**Source material**

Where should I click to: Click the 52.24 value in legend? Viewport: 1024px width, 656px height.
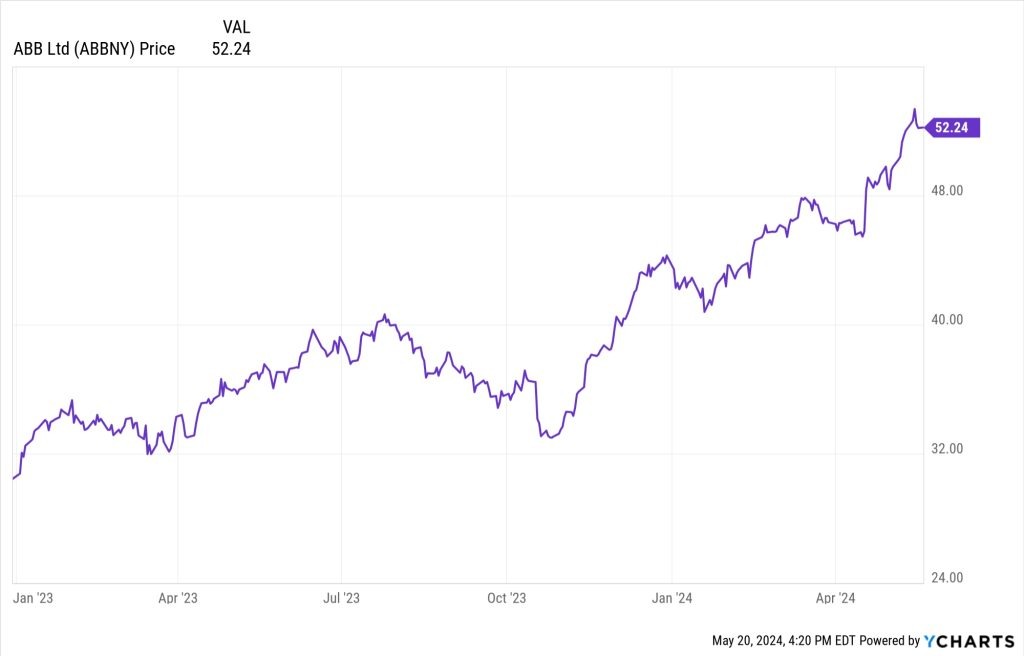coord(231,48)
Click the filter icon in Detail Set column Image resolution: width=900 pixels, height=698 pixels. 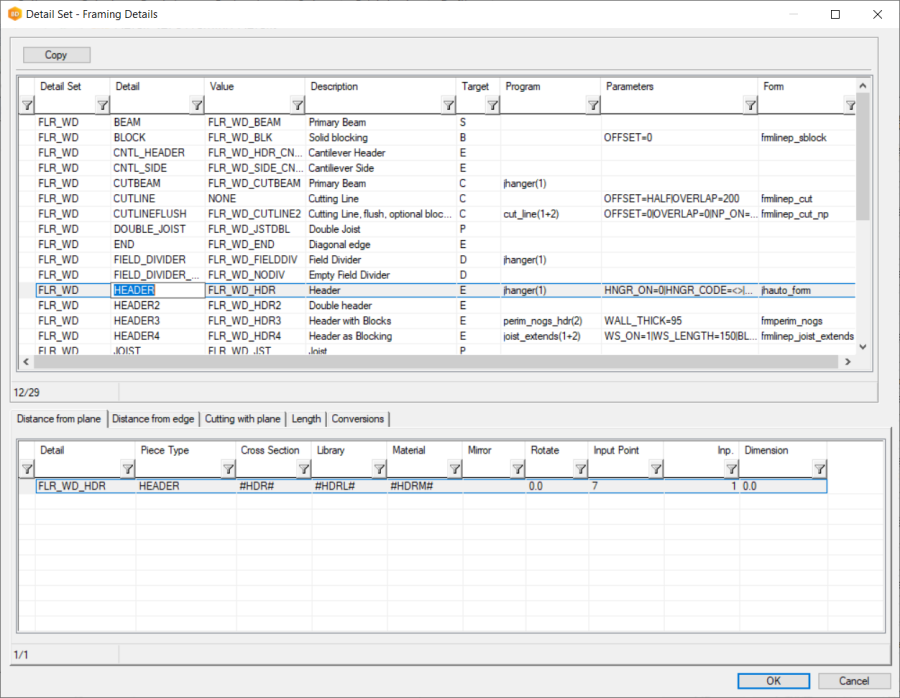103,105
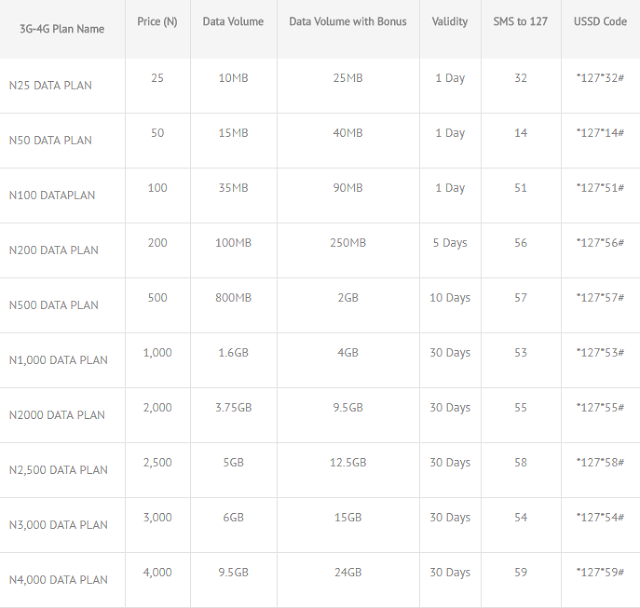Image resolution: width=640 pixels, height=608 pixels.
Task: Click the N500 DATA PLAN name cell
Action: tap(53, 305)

==

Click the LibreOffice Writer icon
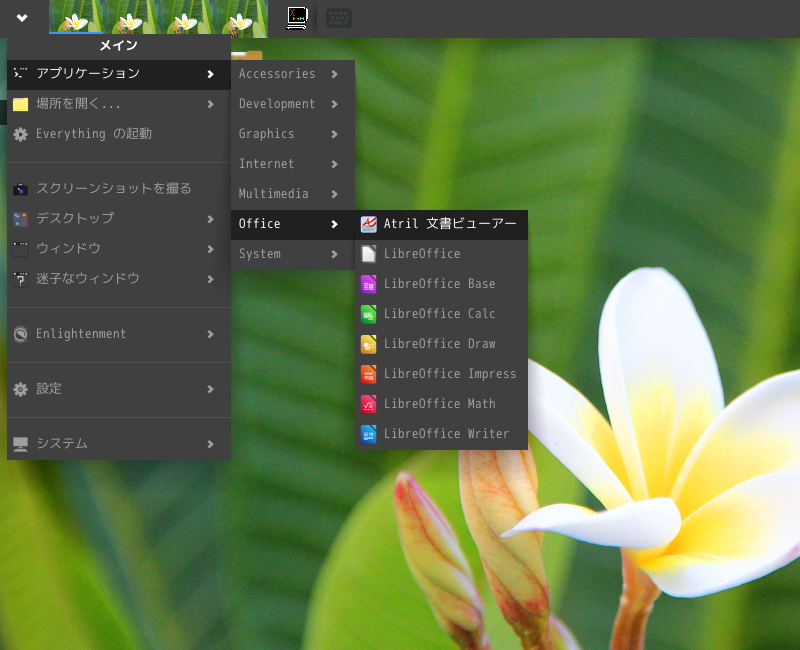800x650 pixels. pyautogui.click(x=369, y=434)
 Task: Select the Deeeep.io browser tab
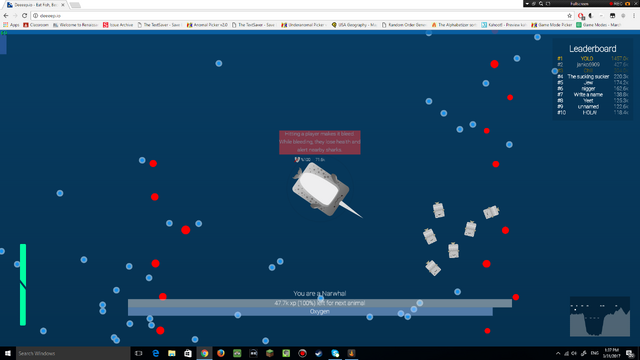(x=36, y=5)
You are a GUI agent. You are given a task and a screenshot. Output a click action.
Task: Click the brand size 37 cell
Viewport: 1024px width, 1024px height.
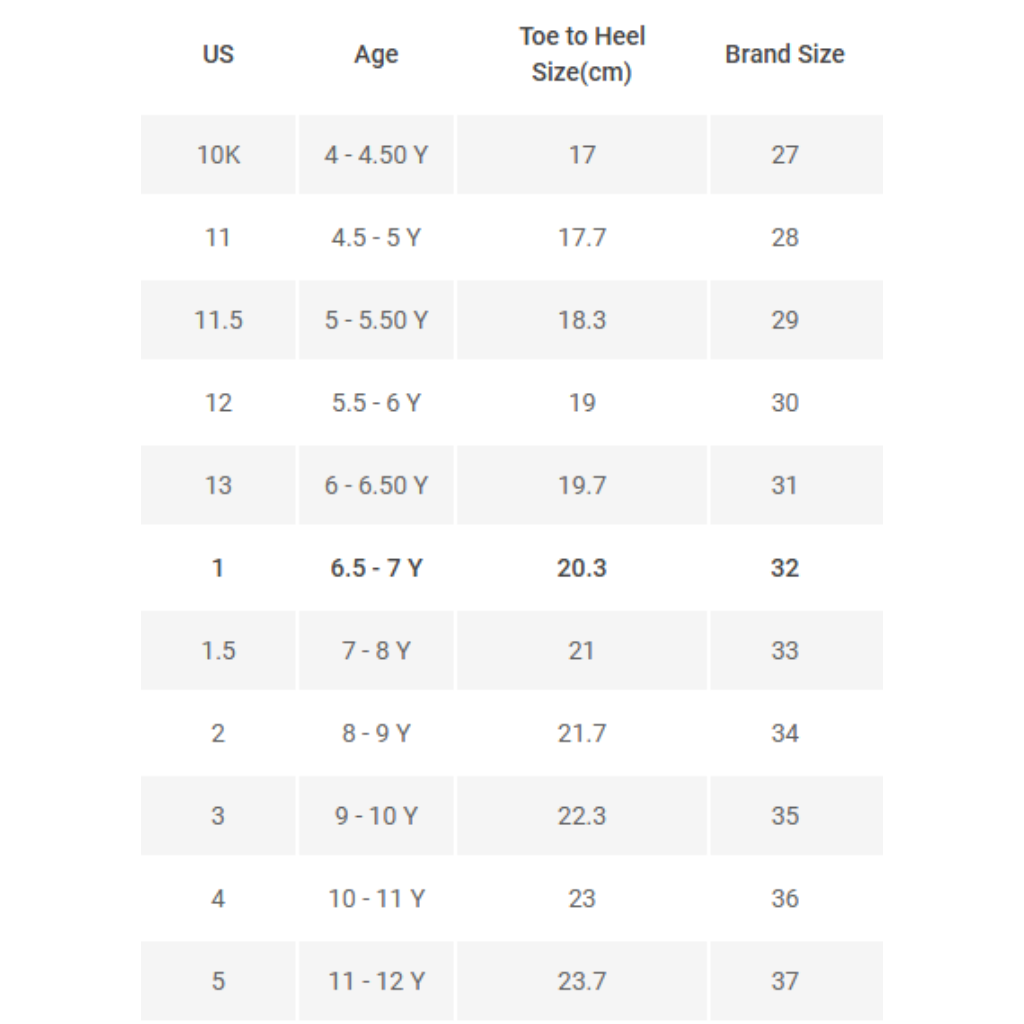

**Exercise aim**
Above are the records; repeat exactly the lines from the one holding "You are a GUI" down to the one holding "Viewport: 1024px width, 1024px height.", end lines included.

**Output for this task**
You are a GUI agent. You are given a task and a screenshot. Output a click action.
Task: Click the brand size 37 cell
Viewport: 1024px width, 1024px height.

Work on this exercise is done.